[Description of the task] Copy out exactly the lines below that run from the one holding "Stall- und Weidezubehör (550, 192)" to the one holding "View (34, 610)", keeping both of those lines and no others.

Dataset entries:

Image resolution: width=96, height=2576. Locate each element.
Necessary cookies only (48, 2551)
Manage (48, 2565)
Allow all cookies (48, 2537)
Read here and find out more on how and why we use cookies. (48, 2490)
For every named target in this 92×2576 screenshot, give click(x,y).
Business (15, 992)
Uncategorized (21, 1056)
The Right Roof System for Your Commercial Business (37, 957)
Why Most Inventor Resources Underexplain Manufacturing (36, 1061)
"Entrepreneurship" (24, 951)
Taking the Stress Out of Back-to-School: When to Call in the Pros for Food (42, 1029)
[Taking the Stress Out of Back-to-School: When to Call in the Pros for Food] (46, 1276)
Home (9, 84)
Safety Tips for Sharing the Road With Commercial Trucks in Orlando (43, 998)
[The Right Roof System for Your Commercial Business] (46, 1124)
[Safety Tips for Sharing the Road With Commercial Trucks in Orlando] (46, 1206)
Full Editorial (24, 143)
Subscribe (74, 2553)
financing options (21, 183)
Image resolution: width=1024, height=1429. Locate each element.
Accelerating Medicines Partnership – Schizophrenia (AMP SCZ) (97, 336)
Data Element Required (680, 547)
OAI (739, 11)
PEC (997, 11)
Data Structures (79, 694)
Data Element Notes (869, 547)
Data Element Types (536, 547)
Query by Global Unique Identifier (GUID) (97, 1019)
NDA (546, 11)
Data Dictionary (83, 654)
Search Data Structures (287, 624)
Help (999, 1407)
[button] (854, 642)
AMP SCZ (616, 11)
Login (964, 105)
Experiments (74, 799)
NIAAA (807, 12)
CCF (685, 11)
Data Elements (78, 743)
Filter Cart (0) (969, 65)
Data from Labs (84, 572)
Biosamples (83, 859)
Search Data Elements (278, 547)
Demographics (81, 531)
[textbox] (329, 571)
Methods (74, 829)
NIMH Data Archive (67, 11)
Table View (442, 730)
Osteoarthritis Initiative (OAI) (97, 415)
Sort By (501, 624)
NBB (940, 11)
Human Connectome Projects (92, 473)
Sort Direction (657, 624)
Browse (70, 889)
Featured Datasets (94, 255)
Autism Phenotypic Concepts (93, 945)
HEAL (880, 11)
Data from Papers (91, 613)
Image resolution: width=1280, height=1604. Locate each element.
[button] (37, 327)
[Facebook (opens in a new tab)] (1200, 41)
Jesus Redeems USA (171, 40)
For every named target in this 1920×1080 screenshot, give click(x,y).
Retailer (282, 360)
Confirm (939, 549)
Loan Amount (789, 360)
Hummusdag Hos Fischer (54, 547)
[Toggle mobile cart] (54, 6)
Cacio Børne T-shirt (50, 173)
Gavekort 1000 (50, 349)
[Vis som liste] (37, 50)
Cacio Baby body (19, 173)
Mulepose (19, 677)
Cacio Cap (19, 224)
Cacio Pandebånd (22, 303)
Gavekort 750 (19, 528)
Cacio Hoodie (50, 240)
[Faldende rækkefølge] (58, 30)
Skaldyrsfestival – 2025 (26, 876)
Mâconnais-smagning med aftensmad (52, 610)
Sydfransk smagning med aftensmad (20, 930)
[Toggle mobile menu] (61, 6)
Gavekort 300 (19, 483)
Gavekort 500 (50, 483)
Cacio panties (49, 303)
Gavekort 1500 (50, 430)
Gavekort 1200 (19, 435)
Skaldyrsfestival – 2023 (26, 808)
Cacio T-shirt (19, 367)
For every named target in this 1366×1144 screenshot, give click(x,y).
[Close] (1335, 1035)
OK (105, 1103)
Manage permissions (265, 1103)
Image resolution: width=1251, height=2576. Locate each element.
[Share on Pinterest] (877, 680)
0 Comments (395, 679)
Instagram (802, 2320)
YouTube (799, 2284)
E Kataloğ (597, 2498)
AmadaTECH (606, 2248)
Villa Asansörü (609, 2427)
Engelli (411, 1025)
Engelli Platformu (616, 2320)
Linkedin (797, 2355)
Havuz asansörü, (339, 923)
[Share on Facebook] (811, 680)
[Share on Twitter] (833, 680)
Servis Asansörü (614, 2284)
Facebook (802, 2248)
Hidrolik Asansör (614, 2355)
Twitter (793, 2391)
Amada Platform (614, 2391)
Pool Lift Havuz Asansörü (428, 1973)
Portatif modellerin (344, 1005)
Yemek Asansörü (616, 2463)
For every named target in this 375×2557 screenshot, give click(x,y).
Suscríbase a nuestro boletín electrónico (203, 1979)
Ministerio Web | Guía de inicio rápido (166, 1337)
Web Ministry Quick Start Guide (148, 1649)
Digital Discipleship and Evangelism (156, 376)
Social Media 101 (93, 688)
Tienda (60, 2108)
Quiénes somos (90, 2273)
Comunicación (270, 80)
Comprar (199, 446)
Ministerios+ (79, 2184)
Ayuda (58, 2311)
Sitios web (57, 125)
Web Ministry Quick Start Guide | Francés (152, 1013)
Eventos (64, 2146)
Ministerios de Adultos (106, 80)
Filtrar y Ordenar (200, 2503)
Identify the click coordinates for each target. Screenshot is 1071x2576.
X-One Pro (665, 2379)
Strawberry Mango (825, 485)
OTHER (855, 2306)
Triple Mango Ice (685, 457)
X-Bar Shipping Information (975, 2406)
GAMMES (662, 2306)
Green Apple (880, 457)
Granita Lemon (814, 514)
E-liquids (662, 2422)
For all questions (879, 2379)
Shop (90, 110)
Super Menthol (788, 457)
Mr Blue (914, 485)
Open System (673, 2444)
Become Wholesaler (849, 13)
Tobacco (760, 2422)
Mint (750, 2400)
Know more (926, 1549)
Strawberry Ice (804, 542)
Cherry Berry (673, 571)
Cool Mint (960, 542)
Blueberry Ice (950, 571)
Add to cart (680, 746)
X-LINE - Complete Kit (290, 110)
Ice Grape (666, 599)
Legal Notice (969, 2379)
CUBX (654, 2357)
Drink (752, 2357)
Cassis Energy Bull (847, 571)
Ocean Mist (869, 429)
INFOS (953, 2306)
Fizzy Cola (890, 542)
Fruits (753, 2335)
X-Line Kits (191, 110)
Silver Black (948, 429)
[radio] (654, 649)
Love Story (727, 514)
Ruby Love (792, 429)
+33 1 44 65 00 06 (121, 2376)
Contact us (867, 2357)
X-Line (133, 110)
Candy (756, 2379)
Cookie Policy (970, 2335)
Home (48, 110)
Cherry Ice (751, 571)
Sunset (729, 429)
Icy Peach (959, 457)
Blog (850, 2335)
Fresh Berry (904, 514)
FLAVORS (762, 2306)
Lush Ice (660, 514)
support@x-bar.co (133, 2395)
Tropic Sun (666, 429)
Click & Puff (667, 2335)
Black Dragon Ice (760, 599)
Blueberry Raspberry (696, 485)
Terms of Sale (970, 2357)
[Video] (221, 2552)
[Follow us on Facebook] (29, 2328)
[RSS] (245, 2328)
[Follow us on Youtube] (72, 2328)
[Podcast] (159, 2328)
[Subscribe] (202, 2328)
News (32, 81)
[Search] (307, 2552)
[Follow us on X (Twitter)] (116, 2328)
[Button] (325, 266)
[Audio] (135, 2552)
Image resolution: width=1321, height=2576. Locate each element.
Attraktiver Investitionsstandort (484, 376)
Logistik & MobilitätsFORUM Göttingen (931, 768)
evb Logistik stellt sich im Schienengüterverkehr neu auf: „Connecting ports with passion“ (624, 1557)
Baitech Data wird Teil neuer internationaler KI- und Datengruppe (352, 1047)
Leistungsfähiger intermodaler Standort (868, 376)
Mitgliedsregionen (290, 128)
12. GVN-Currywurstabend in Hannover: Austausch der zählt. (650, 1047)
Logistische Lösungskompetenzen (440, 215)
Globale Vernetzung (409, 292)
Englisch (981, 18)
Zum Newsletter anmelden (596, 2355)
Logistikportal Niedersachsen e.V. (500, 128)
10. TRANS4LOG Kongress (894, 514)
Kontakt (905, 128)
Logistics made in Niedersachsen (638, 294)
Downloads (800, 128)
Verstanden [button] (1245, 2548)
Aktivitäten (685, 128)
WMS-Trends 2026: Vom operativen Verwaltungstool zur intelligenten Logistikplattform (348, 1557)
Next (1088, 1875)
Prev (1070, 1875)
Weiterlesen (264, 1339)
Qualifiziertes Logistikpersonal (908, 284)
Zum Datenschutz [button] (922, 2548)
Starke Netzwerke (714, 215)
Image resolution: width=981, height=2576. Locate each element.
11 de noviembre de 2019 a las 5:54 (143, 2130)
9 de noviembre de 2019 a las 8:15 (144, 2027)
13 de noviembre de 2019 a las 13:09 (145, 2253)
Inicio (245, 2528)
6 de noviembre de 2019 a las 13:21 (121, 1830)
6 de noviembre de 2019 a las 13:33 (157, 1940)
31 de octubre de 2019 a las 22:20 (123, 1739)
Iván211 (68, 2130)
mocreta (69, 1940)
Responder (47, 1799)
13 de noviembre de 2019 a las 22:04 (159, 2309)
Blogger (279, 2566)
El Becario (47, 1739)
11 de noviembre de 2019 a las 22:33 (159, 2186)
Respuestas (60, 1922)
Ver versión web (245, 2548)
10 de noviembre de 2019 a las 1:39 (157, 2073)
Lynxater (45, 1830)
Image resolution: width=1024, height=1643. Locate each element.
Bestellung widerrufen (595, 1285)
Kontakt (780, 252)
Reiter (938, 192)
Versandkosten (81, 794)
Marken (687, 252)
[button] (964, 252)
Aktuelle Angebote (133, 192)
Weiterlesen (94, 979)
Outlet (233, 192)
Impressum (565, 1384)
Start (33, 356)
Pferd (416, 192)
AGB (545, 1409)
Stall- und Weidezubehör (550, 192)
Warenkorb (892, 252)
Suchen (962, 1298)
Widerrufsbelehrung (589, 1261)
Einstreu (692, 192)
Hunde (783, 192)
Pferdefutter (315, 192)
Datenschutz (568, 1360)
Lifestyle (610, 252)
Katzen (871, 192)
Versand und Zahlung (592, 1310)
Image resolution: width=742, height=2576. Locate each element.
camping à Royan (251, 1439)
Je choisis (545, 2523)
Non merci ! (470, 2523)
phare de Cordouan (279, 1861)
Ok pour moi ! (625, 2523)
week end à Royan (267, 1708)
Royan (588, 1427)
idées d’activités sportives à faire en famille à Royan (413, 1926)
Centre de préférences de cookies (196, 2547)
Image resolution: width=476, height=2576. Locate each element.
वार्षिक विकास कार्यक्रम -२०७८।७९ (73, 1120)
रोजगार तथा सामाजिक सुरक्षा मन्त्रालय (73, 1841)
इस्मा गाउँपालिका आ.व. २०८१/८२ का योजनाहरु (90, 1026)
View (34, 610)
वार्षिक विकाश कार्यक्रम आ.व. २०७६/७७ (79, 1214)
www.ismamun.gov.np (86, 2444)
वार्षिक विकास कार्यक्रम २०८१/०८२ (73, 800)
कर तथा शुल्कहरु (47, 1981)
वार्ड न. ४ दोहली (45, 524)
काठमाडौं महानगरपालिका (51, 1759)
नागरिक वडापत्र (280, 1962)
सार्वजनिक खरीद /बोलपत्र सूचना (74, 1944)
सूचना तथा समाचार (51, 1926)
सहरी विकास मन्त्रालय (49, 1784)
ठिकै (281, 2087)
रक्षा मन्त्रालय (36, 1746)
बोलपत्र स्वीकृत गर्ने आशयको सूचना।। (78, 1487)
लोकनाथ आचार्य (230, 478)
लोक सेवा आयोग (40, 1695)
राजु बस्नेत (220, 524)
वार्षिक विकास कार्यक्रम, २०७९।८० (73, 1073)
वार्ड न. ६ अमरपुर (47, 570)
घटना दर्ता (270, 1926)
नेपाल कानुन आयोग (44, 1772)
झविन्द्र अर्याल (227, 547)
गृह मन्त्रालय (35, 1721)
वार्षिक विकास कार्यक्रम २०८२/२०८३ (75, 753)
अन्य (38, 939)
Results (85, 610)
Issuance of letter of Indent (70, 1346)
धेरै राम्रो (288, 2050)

[Solved problem]
Stall- und Weidezubehör (550, 192)
Warenkorb (892, 252)
Suchen (962, 1298)
Widerrufsbelehrung (589, 1261)
Einstreu (692, 192)
Hunde (783, 192)
Pferdefutter (315, 192)
Datenschutz (568, 1360)
Lifestyle (610, 252)
Katzen (871, 192)
Versand und Zahlung (592, 1310)
Image resolution: width=742, height=2576. Locate each element.
camping à Royan (251, 1439)
Je choisis (545, 2523)
Non merci ! (470, 2523)
phare de Cordouan (279, 1861)
Ok pour moi ! (625, 2523)
week end à Royan (267, 1708)
Royan (588, 1427)
idées d’activités sportives à faire en famille à Royan (413, 1926)
Centre de préférences de cookies (196, 2547)
Image resolution: width=476, height=2576. Locate each element.
वार्षिक विकास कार्यक्रम -२०७८।७९ (73, 1120)
रोजगार तथा सामाजिक सुरक्षा मन्त्रालय (73, 1841)
इस्मा गाउँपालिका आ.व. २०८१/८२ का योजनाहरु (90, 1026)
View (34, 610)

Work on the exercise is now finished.